Here’s a great economic development strategy for the oldest state in the nation — treat college-educated young people as pariahs.
Rather than encourage these people to begin to put down roots and get involved in the local community, ensure that you are as unwelcoming as possible. Accuse them of fraud. Blame them when local elections didn’t go the way you wanted. Put up barriers making it harder for them to vote locally.
Earlier this week, Charlie Webster, head of the Maine Republican Party, held up a list he said showed 206 college students from other states have illegally voted in Maine.
“The simple fact that 206 people, here on ‘out of state tuition,’ are actually voting to decide who will represent our communities in the state Legislature ought to concern Mainers,” Mr.
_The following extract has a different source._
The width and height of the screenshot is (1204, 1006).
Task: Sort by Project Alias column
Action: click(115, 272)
Webster said in a press release, written in all capital letters and replete with misspellings.
Actually, Mr. Webster, the U.S. Supreme Court — the ultimate interpreter of the U.S. Constitution — ruled in 1979 that college students are completely within their rights to vote where they attend school.
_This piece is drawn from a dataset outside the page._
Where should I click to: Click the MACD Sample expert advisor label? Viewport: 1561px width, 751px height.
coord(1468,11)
Mr. Webster’s evidence of fraud appears to be his combination of two lists that are not related and rely on completely different standards. One is a list of students who pay out-of-state tuition at Maine’s public universities.
The other is a list of people who registered to vote in college towns. If people appeared on both lists, Mr. Webster accused them of fraud.
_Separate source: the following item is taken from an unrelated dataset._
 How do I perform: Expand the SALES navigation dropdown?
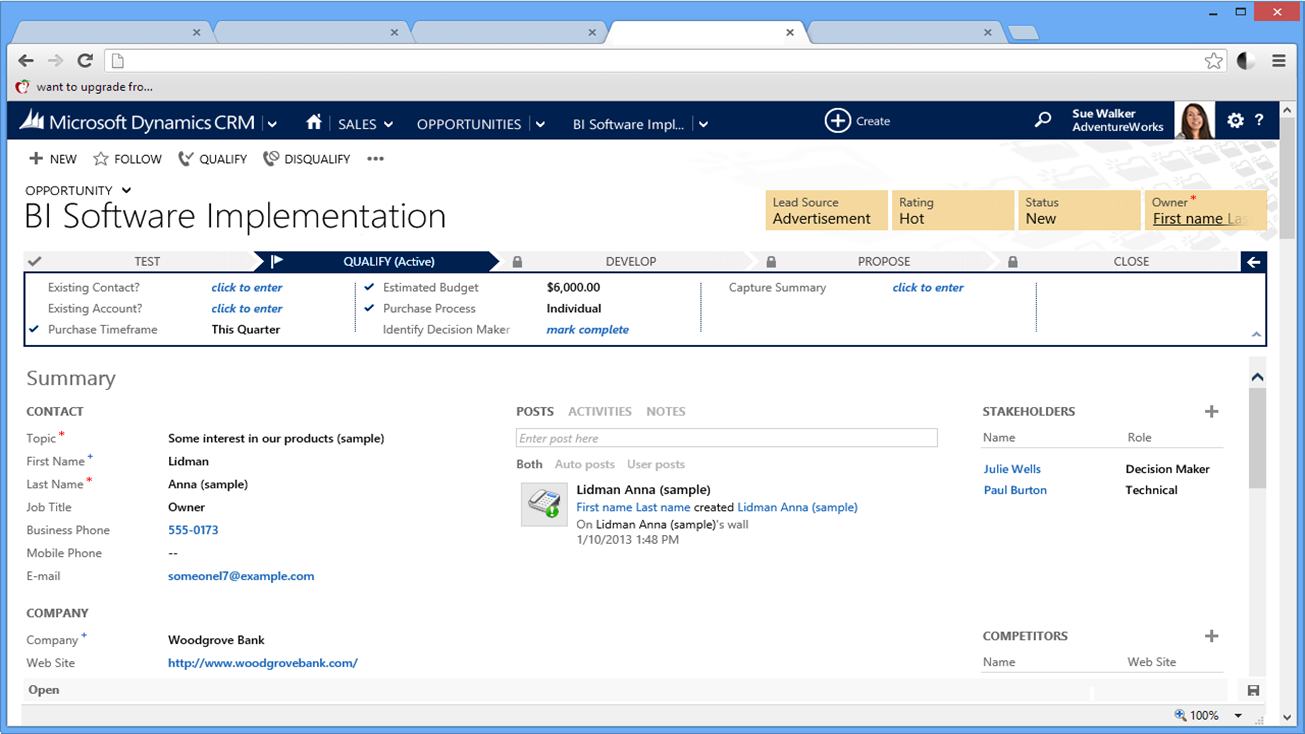388,125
Here’s a simple flaw in his logic: By University of Maine System rules, which aren’t clearly written or easy to understand, we’ll admit, a student generally must live in Maine for a year before qualifying for in-state tuition. By law, a student can legally list a college dorm as his address. By Mr. Webster’s logic, a student who comes from another state to attend college in Maine could not be allowed to vote in Maine for at least a year. This isn’t the law, even if Mr. Webster wishes it were.